[Items from a dataset]
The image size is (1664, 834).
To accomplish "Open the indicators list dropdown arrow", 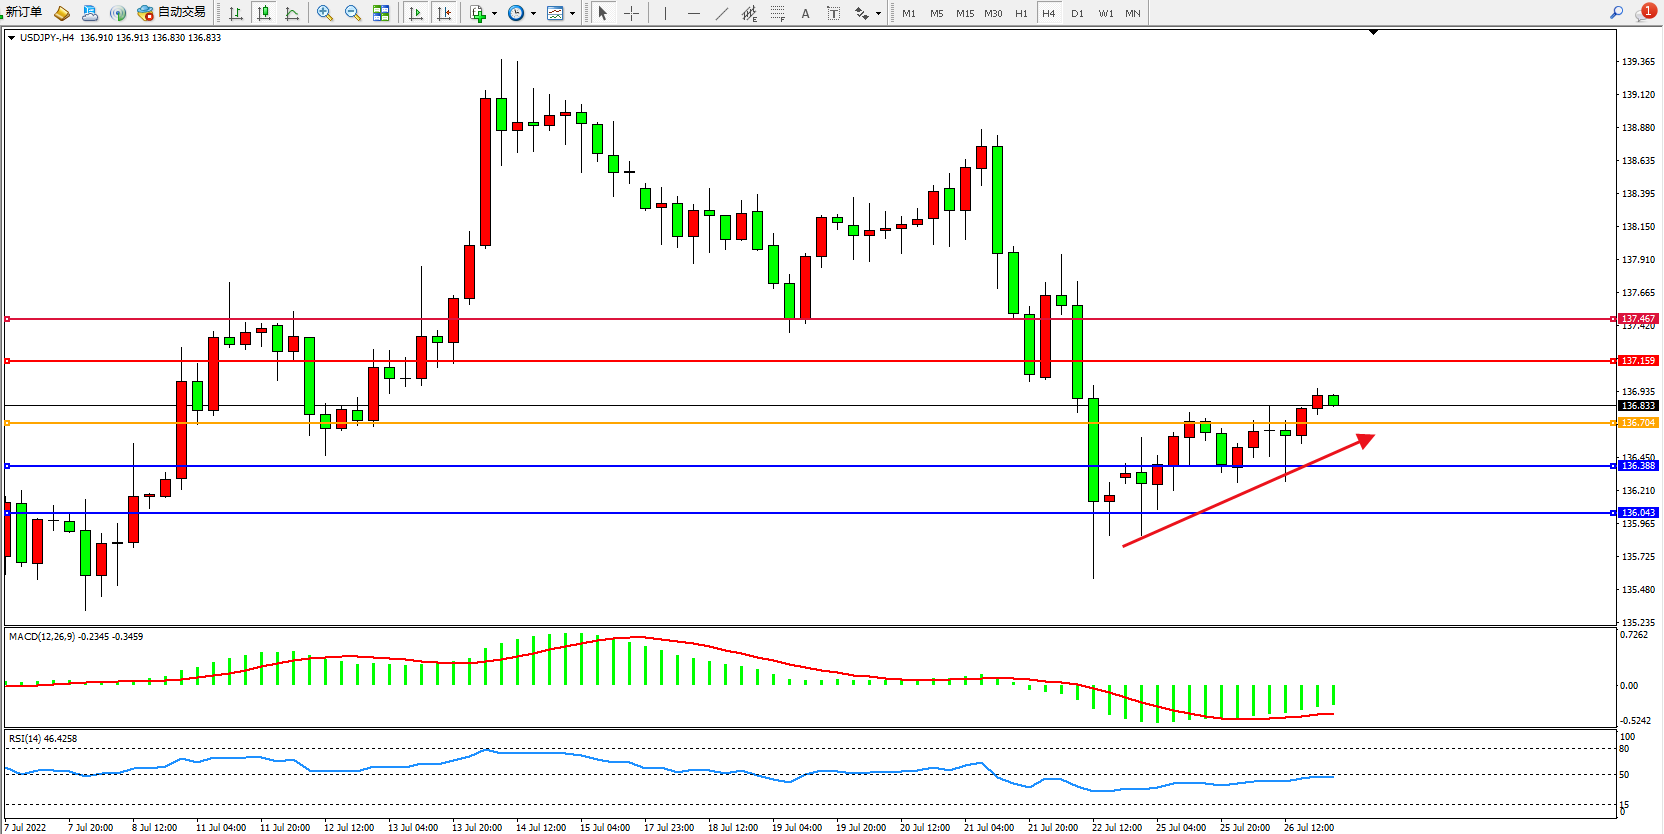I will [x=494, y=13].
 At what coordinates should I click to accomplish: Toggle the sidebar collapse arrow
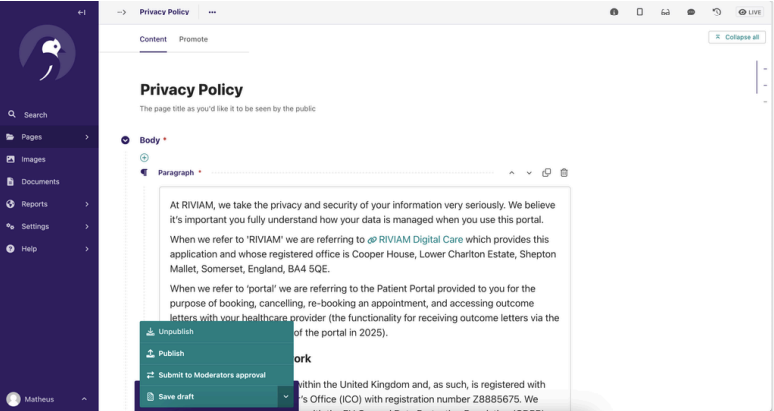[82, 12]
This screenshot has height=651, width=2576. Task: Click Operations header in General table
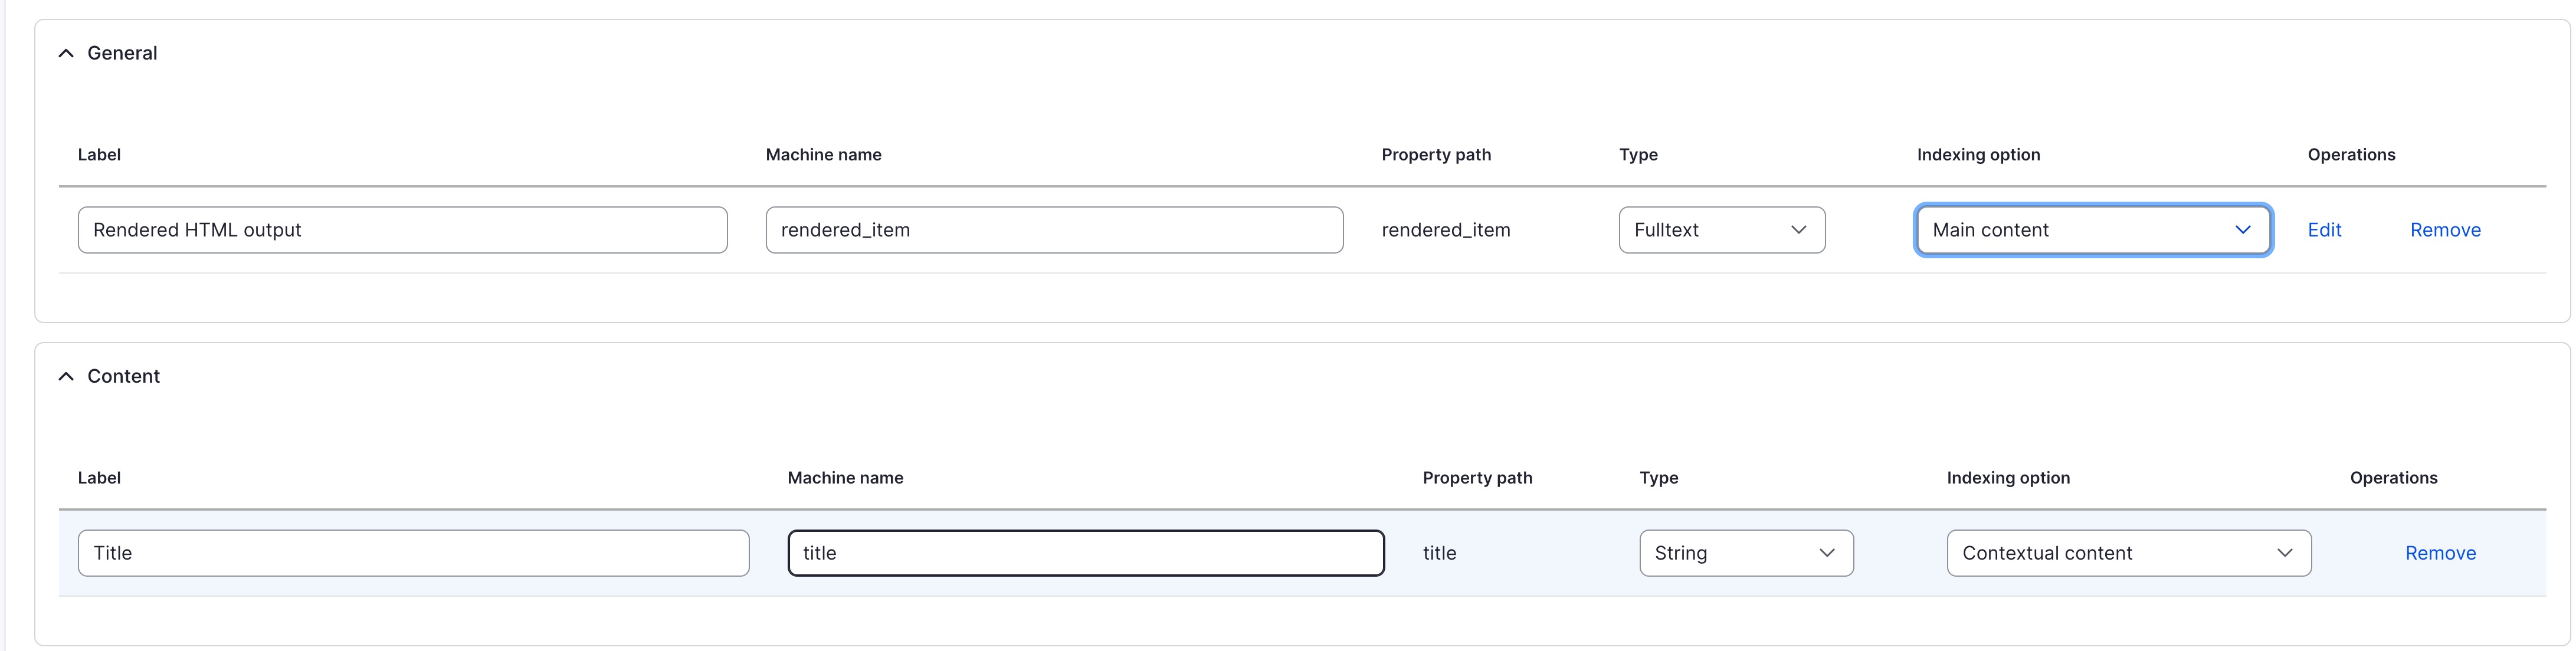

◆ THE PROBLEM ◆
With pictures left out, repeat exactly the lines from the one containing "At what coordinates" through the last line of the data above, inclusive, and nothing else.

◆ YOUR RESPONSE ◆
 At what coordinates should I click to accomplish: Toggle the sidebar collapse arrow
[82, 12]
This screenshot has height=651, width=2576. Task: Click Operations header in General table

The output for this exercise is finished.